Her head swiveled very slowly until her gaze, suddenly th
oughtful and calculating, came to rest on Ben, Cat, Kristin, and Tess, who instinctively drew closer to one another, as though there was safety in that proximity. The Queen turned away from Tesla. Her two companions had left the portal, and once again fell into step beside her.
“We have found out,” the Queen said, “many important things this day.”
“We have lost a chance.”
“But we have gained knowledge.”
“We have learned that everyone has a price,” the Queen said softly, looking at Cat.
“We just have to know what you treasure, and what you want.”
The Queen let her hand brush over Kristin’s face as the third Alphiri spoke.
“And we can find out.”
The Queen paused, staring at each face as though committing them to memory, and then turned with slow and deliberate menace to where Thea stood a little way apart from the others. Terry, still holding Thea’s hand, tightened his fingers.
“We know who has what we want,” the Queen said.
“We know where it is.”
“We know how to get it.”
“We go now. We may have to start again, but we have done that many times before.”
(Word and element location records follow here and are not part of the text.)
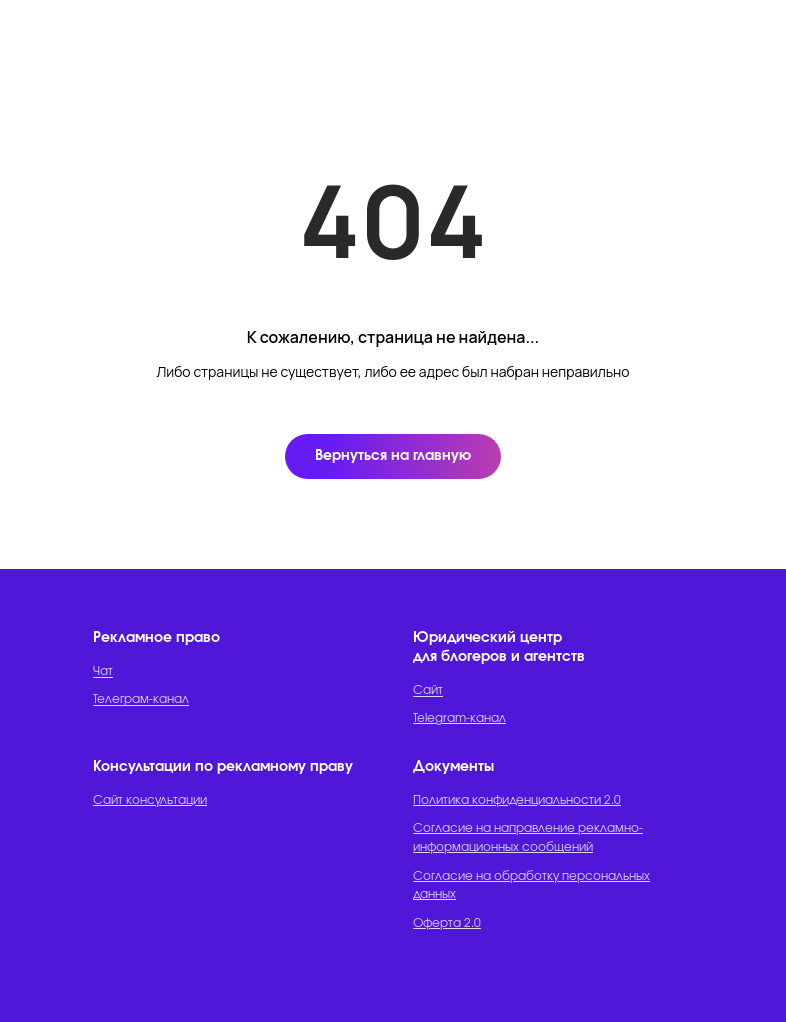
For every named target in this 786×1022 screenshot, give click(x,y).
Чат (103, 671)
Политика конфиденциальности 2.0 (517, 800)
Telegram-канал (459, 718)
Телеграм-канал (141, 699)
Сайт (428, 690)
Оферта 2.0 (447, 923)
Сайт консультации (150, 800)
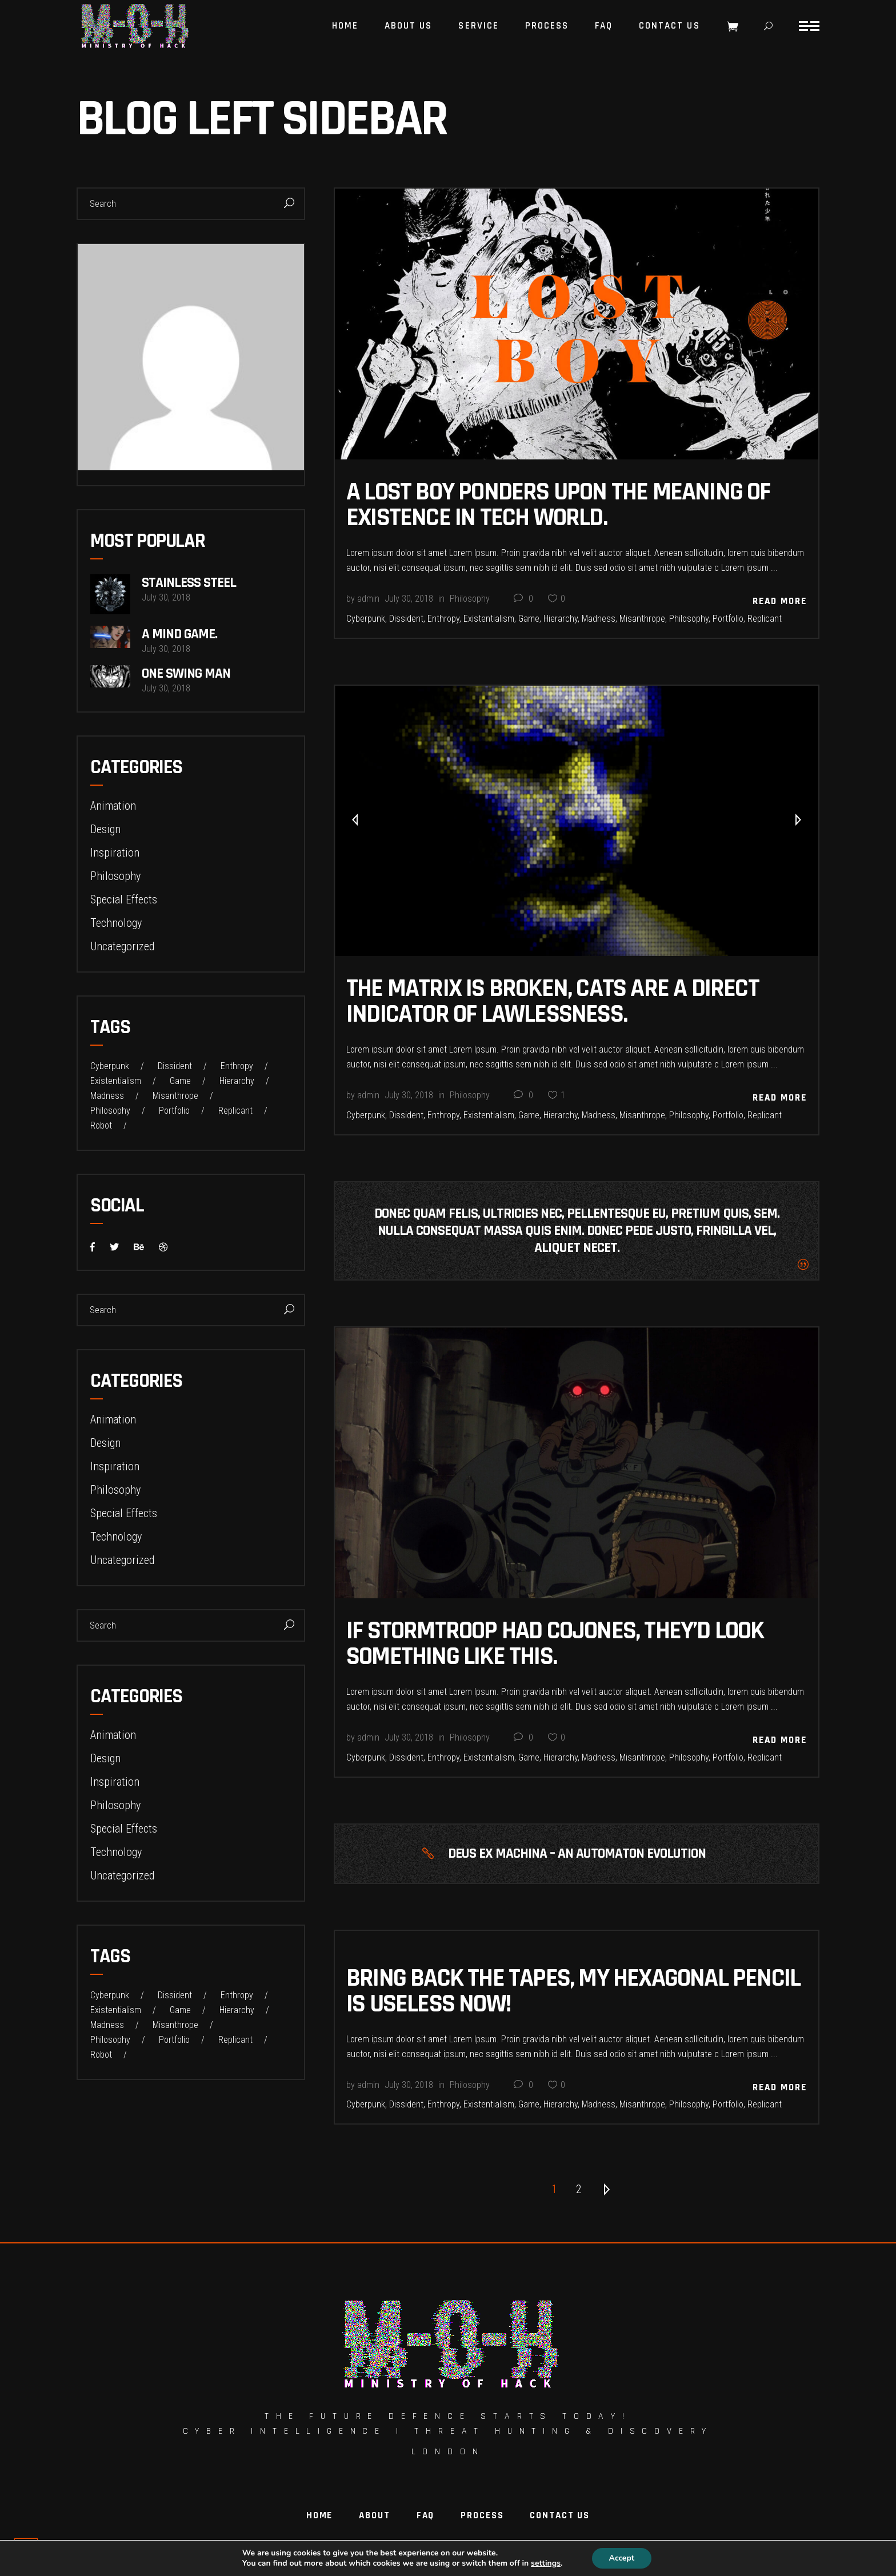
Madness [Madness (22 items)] (107, 1096)
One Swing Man (186, 674)
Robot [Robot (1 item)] (101, 1125)
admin (368, 598)
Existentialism (488, 618)
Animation (113, 806)
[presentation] (355, 821)
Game (528, 618)
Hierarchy (560, 618)
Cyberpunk (365, 618)
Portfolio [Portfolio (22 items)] (174, 1110)
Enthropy (443, 618)
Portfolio (728, 618)
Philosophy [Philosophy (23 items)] (110, 1110)
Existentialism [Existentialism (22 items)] (115, 1081)
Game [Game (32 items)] (180, 1081)
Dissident (406, 618)
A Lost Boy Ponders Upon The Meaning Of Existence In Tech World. (558, 504)
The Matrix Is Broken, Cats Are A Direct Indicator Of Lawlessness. (552, 1001)
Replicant (764, 618)
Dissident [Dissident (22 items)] (175, 1066)
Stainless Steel (189, 583)
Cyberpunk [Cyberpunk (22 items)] (109, 1066)
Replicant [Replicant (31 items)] (235, 1110)
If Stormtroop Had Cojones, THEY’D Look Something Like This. (555, 1643)
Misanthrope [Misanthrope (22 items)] (175, 1096)
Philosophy (470, 598)
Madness (598, 618)
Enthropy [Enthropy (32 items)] (237, 1066)
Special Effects (123, 899)
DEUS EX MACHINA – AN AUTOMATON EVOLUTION (577, 1854)
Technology (116, 923)
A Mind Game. (179, 634)
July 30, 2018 (409, 598)
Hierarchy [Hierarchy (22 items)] (236, 1081)
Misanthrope (642, 618)
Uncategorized (122, 946)
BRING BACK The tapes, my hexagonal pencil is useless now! (573, 1991)
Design (105, 829)
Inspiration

“We have time,” said the first minion. “We have patience. We have resources we have yet to tap.”
“We will return.”
The Queen gazed at Thea’s face, then glanced, with a small enigmatic smile, at Terry, and at the still clasped hands that linked the two.
A sudden black terror bloomed in Thea’s mind.
We know what you treasure, and what you want.
The Queen had looked at every one of Thea’s friends individually, as though each of them was prey, gazelles to a prowling lioness, to be stalked and slaughtered at a mere whim. But the look she had given Terry had been more that that, it had been a look that Thea herself had been meant to see, and understand.
She, Thea, was the new quarry. And the Alphiri, although they would obey the letter of the law and their Trade Codex, had shown how willing they were to ignore the spirit of that law. They would bend the law into a pretzel to make sure they were covered if challenged, but they would eventually find a way around every barrier that could be raised against them.